On June 13, the court threw out Peña’s complaint against Carpio and Sereno for lack of merit. It said the disbarred lawyer failed to present “extrinsic factual evidence to support” his accusations.
In ordering Peña’s disbarment on April 17, the court said the mayor had failed “to give due respect to the courts and his fellow lawyers.”
The court added that Peña’s “conduct, demeanor and language with respect to his cause of action—in this court, no less— tend to undermine the integrity and reputation of the judiciary, as well as inflict unfounded accusations against fellow lawyers.”

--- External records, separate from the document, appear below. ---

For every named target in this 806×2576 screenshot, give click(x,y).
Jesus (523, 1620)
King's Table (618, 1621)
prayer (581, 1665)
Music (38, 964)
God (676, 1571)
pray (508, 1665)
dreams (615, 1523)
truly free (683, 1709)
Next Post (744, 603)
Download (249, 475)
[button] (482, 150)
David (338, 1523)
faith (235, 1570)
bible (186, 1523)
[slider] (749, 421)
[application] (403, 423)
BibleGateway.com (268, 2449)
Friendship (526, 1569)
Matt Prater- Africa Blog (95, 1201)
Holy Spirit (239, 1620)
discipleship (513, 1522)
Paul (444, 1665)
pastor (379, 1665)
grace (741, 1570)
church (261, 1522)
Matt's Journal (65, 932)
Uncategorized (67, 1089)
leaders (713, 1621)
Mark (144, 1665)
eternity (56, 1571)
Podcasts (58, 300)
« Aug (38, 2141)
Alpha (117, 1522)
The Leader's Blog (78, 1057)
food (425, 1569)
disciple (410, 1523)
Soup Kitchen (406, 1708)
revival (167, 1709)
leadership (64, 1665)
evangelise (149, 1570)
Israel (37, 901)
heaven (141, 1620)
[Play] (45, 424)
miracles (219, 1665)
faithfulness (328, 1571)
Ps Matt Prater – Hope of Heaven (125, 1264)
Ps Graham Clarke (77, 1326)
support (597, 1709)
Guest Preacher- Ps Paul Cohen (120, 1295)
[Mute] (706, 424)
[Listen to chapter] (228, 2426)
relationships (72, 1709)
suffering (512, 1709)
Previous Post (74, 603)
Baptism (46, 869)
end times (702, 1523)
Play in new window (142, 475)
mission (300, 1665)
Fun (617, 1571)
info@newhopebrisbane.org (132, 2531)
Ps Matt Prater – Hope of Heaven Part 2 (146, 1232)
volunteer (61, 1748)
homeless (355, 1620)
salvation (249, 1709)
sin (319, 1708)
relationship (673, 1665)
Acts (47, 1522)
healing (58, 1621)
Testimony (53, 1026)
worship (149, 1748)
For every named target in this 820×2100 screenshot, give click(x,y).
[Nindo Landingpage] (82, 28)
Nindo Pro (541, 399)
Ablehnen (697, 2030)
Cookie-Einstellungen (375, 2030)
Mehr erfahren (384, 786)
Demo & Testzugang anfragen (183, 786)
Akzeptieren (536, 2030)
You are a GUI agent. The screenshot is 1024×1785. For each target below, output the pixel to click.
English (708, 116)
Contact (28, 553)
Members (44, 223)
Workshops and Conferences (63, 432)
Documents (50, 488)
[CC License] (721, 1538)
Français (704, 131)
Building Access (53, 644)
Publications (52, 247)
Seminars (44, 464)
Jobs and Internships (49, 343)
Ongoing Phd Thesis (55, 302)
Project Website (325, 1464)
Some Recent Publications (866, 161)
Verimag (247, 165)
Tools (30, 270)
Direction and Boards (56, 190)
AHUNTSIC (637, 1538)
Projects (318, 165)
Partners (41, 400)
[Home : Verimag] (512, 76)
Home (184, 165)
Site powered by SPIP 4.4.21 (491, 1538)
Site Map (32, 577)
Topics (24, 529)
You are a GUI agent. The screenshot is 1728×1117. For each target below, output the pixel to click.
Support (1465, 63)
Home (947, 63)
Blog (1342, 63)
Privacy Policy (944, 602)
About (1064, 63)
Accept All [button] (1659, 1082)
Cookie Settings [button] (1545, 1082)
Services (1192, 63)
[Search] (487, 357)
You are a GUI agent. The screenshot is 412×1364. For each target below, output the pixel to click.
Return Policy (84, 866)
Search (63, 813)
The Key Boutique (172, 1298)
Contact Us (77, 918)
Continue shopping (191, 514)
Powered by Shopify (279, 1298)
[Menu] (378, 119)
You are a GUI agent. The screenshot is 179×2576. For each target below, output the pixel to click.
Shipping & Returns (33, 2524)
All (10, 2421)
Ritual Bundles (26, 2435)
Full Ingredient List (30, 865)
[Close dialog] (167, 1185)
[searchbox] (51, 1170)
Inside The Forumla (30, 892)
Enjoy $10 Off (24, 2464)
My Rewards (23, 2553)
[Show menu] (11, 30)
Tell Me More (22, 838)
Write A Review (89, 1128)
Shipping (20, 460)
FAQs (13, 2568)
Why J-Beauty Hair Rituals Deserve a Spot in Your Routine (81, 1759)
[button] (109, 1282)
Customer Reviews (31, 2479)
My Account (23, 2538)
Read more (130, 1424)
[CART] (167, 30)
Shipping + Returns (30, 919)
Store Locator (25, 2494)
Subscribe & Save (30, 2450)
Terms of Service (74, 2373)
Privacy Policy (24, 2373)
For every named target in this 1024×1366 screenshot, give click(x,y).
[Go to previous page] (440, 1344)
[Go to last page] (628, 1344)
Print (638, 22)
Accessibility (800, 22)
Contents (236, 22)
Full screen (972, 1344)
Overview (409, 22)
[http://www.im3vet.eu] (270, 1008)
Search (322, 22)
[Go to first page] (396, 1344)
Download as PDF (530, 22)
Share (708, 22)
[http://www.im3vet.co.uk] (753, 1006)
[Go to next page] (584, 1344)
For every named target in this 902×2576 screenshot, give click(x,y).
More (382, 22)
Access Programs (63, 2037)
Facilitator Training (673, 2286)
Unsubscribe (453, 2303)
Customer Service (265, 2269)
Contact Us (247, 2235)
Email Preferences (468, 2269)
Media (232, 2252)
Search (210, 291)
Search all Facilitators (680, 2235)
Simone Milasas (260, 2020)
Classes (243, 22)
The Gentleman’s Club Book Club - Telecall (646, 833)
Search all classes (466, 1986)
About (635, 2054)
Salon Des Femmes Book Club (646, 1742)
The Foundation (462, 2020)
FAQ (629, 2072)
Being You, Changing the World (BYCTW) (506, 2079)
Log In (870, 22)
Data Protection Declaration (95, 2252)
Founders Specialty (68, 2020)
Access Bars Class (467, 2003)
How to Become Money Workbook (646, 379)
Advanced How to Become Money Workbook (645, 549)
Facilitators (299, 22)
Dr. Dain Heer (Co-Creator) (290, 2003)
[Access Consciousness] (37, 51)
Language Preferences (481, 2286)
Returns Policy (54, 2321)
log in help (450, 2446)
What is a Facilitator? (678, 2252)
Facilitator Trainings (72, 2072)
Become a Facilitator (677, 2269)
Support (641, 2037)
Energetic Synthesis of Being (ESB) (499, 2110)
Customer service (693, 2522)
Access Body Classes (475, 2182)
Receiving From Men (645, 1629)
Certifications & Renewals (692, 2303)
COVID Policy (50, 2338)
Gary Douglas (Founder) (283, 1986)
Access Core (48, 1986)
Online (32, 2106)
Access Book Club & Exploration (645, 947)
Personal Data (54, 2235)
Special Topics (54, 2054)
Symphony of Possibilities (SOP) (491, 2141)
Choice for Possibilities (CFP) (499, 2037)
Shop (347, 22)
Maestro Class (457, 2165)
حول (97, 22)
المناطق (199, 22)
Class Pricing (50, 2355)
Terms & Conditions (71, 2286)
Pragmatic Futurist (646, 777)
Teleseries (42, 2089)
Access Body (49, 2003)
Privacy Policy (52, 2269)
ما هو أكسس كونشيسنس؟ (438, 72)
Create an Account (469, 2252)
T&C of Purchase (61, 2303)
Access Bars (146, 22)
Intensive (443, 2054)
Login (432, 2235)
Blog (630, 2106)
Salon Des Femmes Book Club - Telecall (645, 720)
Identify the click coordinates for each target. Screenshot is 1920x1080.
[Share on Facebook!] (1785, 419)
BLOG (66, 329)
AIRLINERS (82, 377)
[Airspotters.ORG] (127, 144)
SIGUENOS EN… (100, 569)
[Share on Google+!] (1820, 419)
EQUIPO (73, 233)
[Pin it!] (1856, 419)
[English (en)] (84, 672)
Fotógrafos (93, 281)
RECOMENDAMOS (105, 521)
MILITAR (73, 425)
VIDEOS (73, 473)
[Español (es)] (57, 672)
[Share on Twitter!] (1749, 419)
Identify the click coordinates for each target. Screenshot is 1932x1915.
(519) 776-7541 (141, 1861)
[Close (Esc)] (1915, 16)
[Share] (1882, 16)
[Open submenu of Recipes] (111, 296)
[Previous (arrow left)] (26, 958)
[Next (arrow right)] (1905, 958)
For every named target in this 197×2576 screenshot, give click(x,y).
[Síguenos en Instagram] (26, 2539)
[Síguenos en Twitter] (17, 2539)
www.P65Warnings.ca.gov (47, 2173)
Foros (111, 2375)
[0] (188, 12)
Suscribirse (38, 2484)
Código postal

In his motion for reconsideration, Peña said that if the court continued to “turn a blind eye” to this anomaly, “then its members shall themselves be guilty of violating the same oath as lawyers by consenting to falsehood.”
“(I) cannot seriously hope to be reinstated as a member of the Philippine bar as long as the members of this (court), as an ‘old boys club,’ continue to adhere to misplaced professional courtesy by protecting one of their own, rather than the truth,” he said.
In seeking to overturn his disbarment, Peña attached an affidavit of “expert witness” Fe Malou Castelo who worked as a stenographer of the high court from 1997 to 2006.
Castelo said she scrutinized the documents pertaining to the court’s Nov. 13, 2002, resolution which granted Urban Bank’s motion for clarification.
The order, penned by Carpio, stopped the sale of Urban Bank’s 85 condominium units and its shares in Makati Sports Club Inc., the proceeds of which were supposed to go to Peña as payment for legal services he purportedly rendered to the bank in 1994.